Oba shook his head, feeling his confidence build as he thought about what he had done to Lathea, how he'd handled the troublesome sorceress.
"No, Mama. Her house burned down. She was killed in the fire."
"Her house burned. ." His mother's brow drew together. "How do you know she died? Lathea isn't likely to be caught unawares by a fire. The woman is a sorceress."
Oba shrugged. "Well, all I know is that when I went to town, I heard a ruckus. People were running toward her house. We all found the place ablaze. A big crowd gathered around, but the fire was so hot that there was no chance of saving the place."
That last part was, to a degree, true. He had started to leave town, headed home, because he figured that if no one had spotted the fire, maybe they wouldn't until morning. He didn't want to be the one to start yelling "fire." In light of history, that might look suspicious, especially to his mother. She was a suspicious woman-one of her many peevish traits. Oba had planned on simply telling his mother the story of what he knew was bound to happen anyway, the blazing ruins, the charred body found.
But as he had been walking home after his visit to the inn, not long after that Jennsen woman and the man with her, Sebastian, passed by leaving town on their journey to find Althea, he heard people yelling that there was a fire down at Lathea's place. Oba ran down the long dark road with the rest of the people, toward the orange glow off in the trees. He was just a bystander, same as everyone else. There was no reason to suspect him of anything.
"Maybe Lathea escaped the flames." His mother sounded more like she was trying to convince herself than him.
Oba shook his head. "I stayed, hoping the same as you, Mama. I knew you'd want me to help her if she was hurt. I stayed to do what I could. That's why I was so late."
That, too, was partly true; he had stayed, along with the crowd, watching the fire, listening to the talk.

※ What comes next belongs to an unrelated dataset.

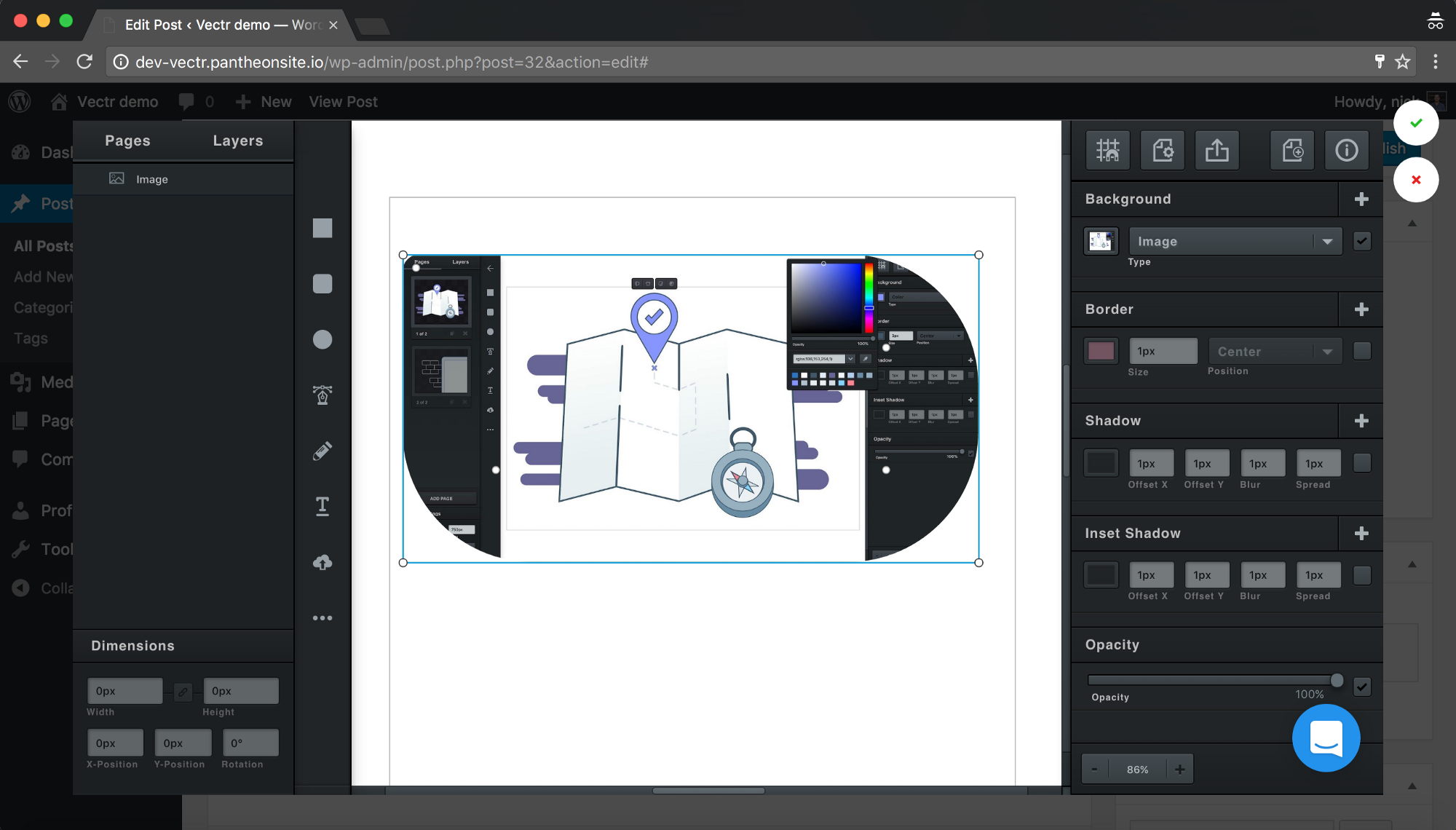Select the Text tool

coord(323,506)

He had savored the crowd's anticipation. The gossip. The speculation.
"She's a sorceress. Fire isn't likely to catch such a woman."
His mother was starting to sound suspicious. Oba had figured on this. He leaned a little toward her.

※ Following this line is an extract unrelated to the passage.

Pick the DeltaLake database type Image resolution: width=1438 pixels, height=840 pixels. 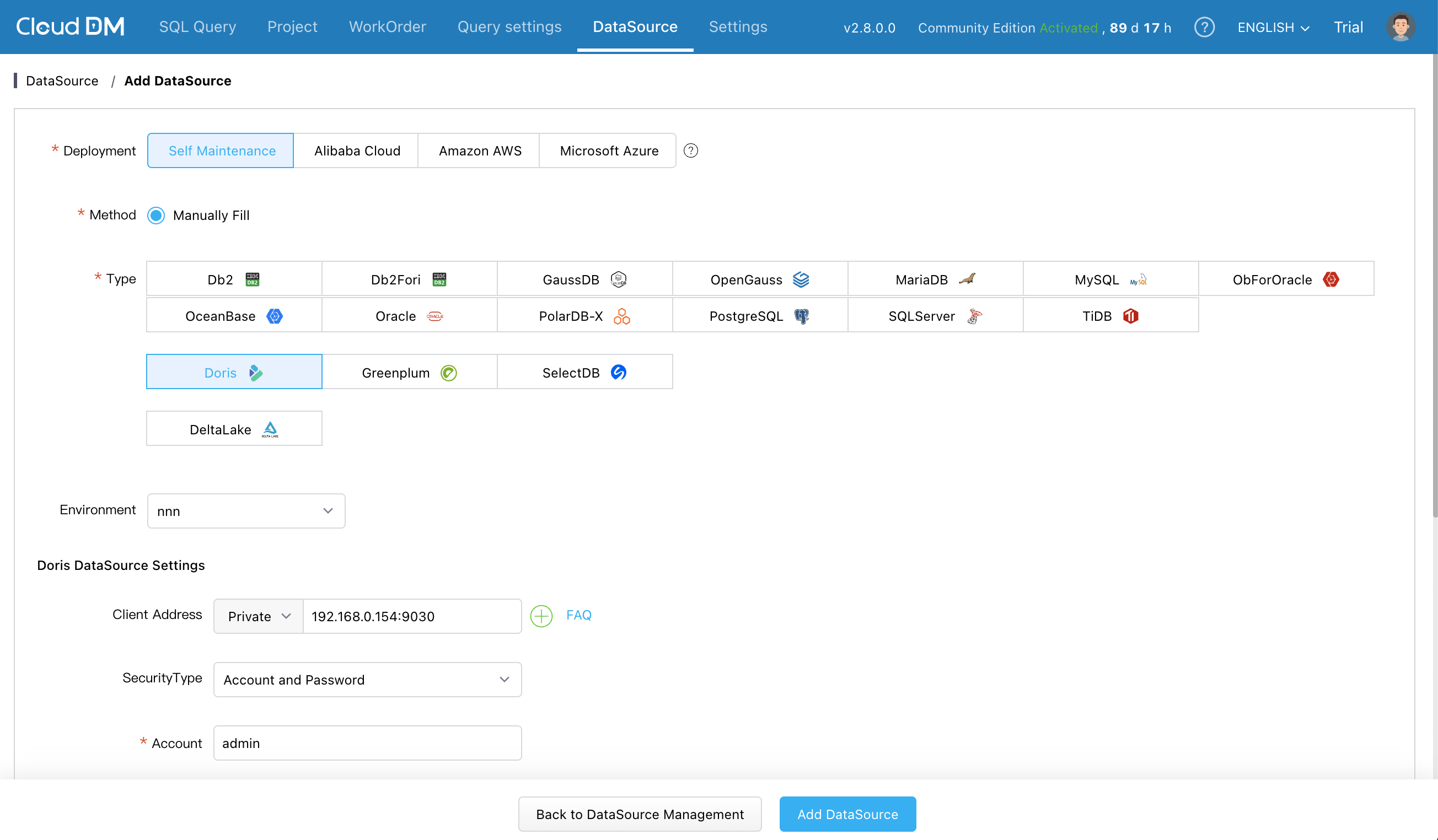234,429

"When the fire burned out enough, some of us men threw snow down so we could get in over the smoking rubble. Inside, we found Lathea's bones."
Oba pulled a blackened finger bone from his pocket. He held it out, offering it to his mother. She stared down at the grim evidence, but folded her arms without taking it. Pleased with the effect it had, Oba finally returned the treasure to his pocket.
"She was in the middle of the room, with one hand lifted above her head, like she had tried to make it to the door but was overcome by the smoke. The men said that a fire's smoke was what put folks down, and then the fire got at them. That must have been what happened to Lathea. The smoke got her. Then, laying there on the floor, reaching toward the door, the fire burned her to death."
His mother glared at him, her mean little mouth all pinched up, but silent. For once, she had no words. He found her glare, though, was just as bad. In the daggers of that glare, he could tell that she was thinking he was no good. Her bastard boy.
Darken Rahl's bastard son. Almost royalty.
Her arms slipped from their sullen knot as she turned away. "I have to get back to my spinning for Mr. Tuchmann. You get this mess scooped off the floor, you hear?"
"I will, Mama."
"And you had better get that stanchion fixed before I come back and see that you've been loafing away the day."
For several days Oba worked at the frozen muck on the floor, but made little headway. The weather had stayed bitterly cold, so the frozen mound, if anything, had only hardened. His efforts at wearing it down seemed interminable, like trying to chip away granite ledge. Or his mother's stony disposition.
He had his other chores, of course, and he couldn't let them go. He had fixed the stanchion and a broken hinge on the barn door. The animals had to be attended to, along with a hundred other small things.
In his head, as he worked, he planned the construction of their fireplace. He would use the back wall between the house and barn, since it was already existing. Mentally, he stacked stones against it, creating the shape of the firebox. He already had his eye on a long stone to use for the lintel. He would mortar everything all together properly. When Oba set his mind to doing something, he put his all into it. He didn't do any job he started just halfway.
In his mind's eye, he pictured how surprised and happy his mother would be when she saw what he'd built them. She would recognize his worth, then. She would finally acknowledge his value. But he had other work to do before he could begin to build a fireplace.